Download the dataset toyota-camry-ads.csv. This contains information on classified advertisements placed on Craigslist for used Toyota Camry cars, one of the most common sedan cars in the US. The variables are:

  • condition: what kind of condition the car is in (good, like new, etc).
  • odometer: how many miles the car has travelled in its lifetime (the car’s “mileage”).
  • paint_color: the car’s color.
  • price: the asking price of the car.
  • year: the year the car was bought new.

Create a histogram of the year variable. Based on this histogram, choose the answer below which contains a correct statement about the data.

  • The majority of cars in the dataset were bought after 2000.
  • The majority of cars in the dataset were bought between 2007-2009.
  • The majority of cars in the dataset were bought after 2010.
  • All cars in the dataset were bought after 1990.

Question 4

Create a bar plot of the condition variable. Based on this plot, what is the most common condition for Toyota Camry cars for sale on this site to be in?

Plotting tip: ggplot will by default order the “conditions” alphabetically. But sometimes it makes more sense for categorical variables like this to be ordered differently. We might want to order the bars from worst condition to best condition. We can do this by converting the condition variable to a factor variable and specifying the order we want:

ordered_levels <- c("salvage", "fair", "good", "excellent", "like new", "new")
df$condition <- factor(df$condition, levels = ordered_levels)

Variables like this are called “ordinal”.

Question 5

Create a scatter plot with:

  • odometer on the horizontal axis.
  • price on the vertical axis.

In addition, make the colors of the points represent the values of the year variable.

Choose the answer below which best interprets this scatter plot.

Hint: To make a scatter plot with x and y with colors representing z we do ggplot(df, aes(x, y, color = z)) + geom_point()

  • Higher values of odometer are usually associated with lower prices.

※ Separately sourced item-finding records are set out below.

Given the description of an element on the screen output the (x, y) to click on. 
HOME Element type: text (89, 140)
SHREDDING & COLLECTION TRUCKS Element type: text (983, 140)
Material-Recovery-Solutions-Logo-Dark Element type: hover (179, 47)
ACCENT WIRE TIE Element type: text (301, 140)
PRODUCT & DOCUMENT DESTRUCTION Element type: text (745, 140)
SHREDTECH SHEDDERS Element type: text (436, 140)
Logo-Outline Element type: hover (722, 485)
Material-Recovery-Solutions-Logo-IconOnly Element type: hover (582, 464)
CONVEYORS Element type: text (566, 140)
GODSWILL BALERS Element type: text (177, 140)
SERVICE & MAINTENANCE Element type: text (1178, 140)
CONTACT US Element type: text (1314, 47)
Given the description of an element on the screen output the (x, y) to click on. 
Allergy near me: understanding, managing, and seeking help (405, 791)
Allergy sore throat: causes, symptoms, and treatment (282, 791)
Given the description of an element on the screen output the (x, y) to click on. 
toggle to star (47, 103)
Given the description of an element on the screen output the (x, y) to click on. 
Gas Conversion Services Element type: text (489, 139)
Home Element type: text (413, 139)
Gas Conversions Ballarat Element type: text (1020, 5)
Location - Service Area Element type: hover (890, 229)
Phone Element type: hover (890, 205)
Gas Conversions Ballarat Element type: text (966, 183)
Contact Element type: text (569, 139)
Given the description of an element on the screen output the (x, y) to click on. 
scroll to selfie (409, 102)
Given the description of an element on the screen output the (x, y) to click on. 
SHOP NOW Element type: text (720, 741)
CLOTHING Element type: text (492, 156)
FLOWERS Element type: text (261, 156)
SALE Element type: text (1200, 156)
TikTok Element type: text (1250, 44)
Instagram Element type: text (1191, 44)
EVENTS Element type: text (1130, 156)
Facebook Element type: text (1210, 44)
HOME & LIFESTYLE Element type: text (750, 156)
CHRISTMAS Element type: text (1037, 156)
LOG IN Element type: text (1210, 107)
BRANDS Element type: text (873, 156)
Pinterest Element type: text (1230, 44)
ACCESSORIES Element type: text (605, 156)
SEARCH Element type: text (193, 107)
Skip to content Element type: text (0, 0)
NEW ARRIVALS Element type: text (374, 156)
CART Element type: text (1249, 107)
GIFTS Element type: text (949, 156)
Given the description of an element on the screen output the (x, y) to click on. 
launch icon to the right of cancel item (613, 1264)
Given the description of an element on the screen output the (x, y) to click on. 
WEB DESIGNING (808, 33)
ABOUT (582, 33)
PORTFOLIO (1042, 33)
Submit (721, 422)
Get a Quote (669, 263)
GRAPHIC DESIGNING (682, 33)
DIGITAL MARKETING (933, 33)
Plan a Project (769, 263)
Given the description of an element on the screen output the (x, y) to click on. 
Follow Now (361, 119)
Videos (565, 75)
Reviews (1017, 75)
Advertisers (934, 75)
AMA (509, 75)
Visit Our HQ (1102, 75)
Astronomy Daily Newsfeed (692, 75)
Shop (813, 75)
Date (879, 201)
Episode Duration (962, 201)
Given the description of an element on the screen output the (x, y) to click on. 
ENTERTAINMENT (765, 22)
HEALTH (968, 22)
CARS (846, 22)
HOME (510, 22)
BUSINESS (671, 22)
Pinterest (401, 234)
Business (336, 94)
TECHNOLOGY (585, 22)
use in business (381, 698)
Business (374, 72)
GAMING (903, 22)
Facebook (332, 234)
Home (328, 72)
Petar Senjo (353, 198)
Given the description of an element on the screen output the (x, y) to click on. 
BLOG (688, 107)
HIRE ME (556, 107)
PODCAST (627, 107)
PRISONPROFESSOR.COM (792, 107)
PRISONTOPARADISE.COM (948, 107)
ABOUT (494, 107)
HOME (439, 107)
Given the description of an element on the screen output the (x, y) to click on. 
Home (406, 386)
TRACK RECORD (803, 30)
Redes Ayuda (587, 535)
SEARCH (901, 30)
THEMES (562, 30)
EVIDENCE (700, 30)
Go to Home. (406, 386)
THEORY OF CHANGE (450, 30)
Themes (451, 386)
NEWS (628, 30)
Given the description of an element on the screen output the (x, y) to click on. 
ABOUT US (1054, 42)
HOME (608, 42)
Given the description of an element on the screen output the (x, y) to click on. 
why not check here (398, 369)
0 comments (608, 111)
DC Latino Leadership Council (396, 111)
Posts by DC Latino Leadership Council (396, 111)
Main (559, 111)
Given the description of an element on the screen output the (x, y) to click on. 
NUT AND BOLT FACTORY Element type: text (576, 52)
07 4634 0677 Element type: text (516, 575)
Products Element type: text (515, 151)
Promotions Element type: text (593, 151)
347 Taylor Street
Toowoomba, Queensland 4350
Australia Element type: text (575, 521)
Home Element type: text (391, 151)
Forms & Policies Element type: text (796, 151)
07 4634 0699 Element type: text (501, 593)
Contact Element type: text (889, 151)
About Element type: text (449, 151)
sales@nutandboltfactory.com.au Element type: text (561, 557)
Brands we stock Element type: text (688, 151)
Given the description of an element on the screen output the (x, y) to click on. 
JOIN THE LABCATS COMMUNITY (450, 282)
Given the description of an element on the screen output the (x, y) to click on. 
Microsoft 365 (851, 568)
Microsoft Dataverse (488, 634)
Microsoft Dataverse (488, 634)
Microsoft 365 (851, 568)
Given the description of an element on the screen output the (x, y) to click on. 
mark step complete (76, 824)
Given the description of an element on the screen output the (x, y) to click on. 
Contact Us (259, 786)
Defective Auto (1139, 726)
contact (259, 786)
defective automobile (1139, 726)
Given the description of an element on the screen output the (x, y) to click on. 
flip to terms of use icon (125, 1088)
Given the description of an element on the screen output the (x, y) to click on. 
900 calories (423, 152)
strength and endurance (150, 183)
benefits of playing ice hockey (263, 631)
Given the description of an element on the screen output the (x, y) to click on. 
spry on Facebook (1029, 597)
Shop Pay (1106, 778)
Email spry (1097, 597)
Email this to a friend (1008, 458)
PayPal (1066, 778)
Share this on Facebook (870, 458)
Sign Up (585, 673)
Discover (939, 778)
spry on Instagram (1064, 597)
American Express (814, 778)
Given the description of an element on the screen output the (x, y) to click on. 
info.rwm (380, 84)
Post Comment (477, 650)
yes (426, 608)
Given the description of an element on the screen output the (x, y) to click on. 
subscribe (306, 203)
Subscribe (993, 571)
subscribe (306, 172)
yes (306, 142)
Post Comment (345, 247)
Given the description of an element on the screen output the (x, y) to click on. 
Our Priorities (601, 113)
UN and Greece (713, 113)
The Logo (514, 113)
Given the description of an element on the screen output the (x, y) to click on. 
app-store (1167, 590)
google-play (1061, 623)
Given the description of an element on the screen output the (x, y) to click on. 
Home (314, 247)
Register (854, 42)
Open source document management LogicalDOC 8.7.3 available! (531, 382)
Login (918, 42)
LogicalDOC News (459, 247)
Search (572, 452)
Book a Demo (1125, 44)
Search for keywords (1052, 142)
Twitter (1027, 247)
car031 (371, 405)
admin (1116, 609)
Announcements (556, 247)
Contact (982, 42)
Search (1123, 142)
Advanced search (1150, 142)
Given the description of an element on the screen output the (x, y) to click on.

In addition, newer cars usually sell for a higher price.
  • Higher values of odometer are usually associated with lower prices. In addition, older cars usually sell for a higher price.
  • Higher values of odometer are usually associated with higher prices. In addition, newer cars usually sell for a higher price.
  • Higher values of odometer are usually associated with higher prices. In addition, older cars usually sell for a higher price.